Zacznijmy od mniejszej, ale na pewno nie gorszej walki. Jak podaje portal „InTheCage.Pl” na gali z numerkiem 55 mamy zobaczyć walkę Sylwii Juśkiewicz (9-5) z Karoliną Wójcik (6-2). Sylwia w ostatnich dwóch walkach zaliczyła dwie dobre wygrane. Fani mogą ją dobrze znać przez to, że w swojej karierze walczyła m.in z Joanną Jędrzejczyk (16-4). Wójcik w ubiegłym roku miała szansę walki o pas Contenders Norwich gdzie przegrała po bardzo równej walce.
Drugą walką o której wiemy jest walka Damian Stasiak (11-7) z Patrykiem Surdynem (5-0). Stasiak po walkach w takich federacjach jak ACA (dawniej ACB), UFC czy RWC w KSW zadebiutował niecały rok temu, gdzie po bardzo taktycznej walce przegrał z Antunem Racicem (24-8-1) na punkty. Surdyn nie walczył od półtora roku, a w ostatniej walce pokonał solidnego Sylwestra Millera (9-3).

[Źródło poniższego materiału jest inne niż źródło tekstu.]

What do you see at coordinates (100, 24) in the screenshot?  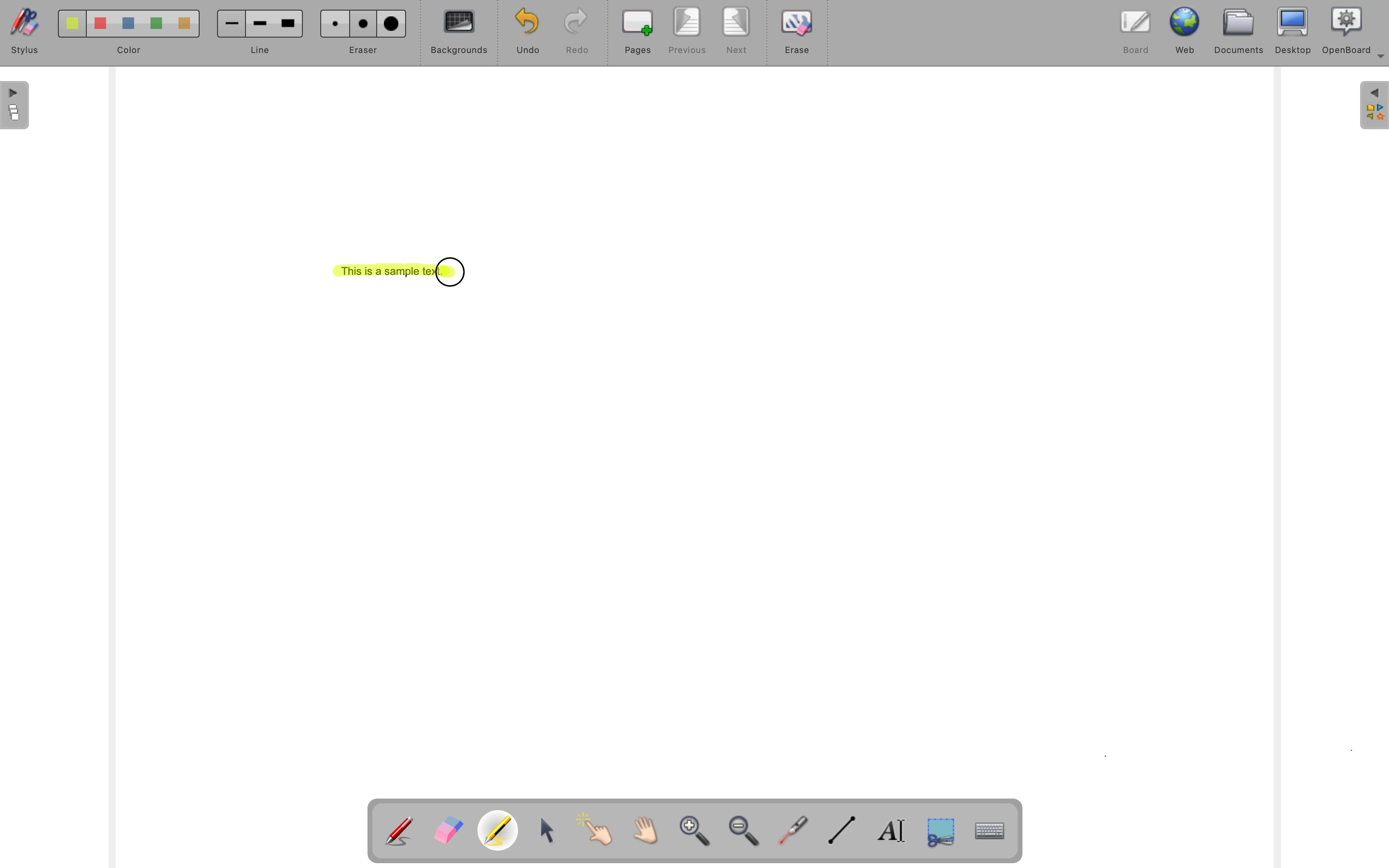 I see `Color 2` at bounding box center [100, 24].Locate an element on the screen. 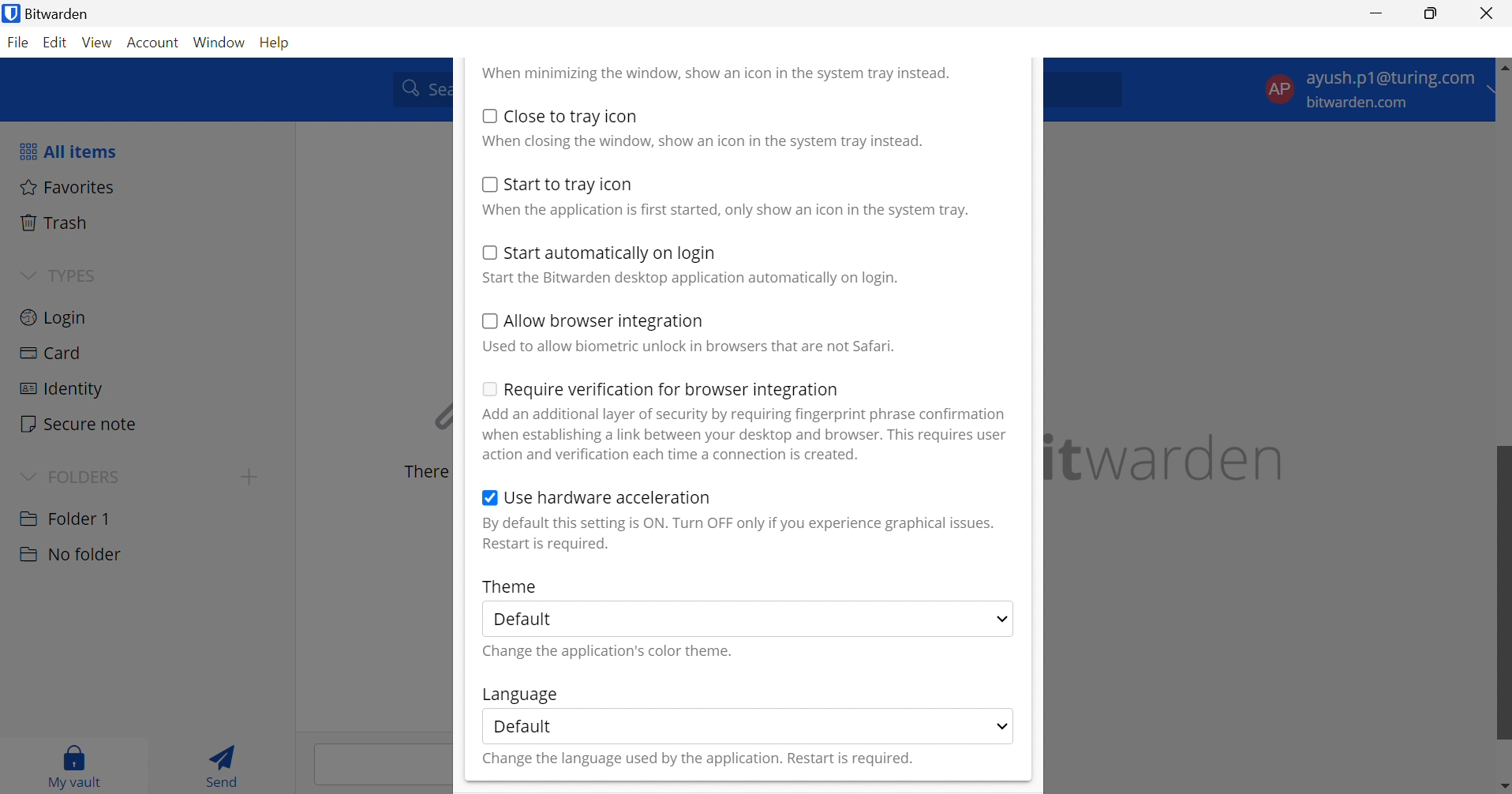 This screenshot has height=794, width=1512. Favorites is located at coordinates (68, 187).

No i czas na wielki main event. Mamy zobaczyć tu rewanż, między aktualnym mistrzem KSW w kategorii średniej – Scottem Askhamem (19-4) a Mamedem Khalidovem (34-7-2). Starcie będzie rewanżem, gdyż w walce wieczoru KSW 52 Scott okazał się minimalnie lepszy od Mameda na punkty. Fani wtedy zasypali Scotta hejtem, mówiąc, że wyleżał on walkę i tylko przez to wygrał. Mamed sam odniosł się do tego mówiąc, że spodziewał się twardej „bitki” w stójce. Anglik przeprowadził tę walkę natomiast bardzo taktycznie. Była to czwarta wygrana Scotta w KSW, oraz trzecia porażka Mameda ogólnie w KSW, jak i z rzędu.
No i na koniec chcielibyśmy przekazać, że dowiedzieliśmy się o walce Marcina Rózalskiego (7-4) tylko, że nie do końca na KSW. „Rózal” ma zawalczyć w nowej federacji Macieja Kawulskiego na gołe pięści.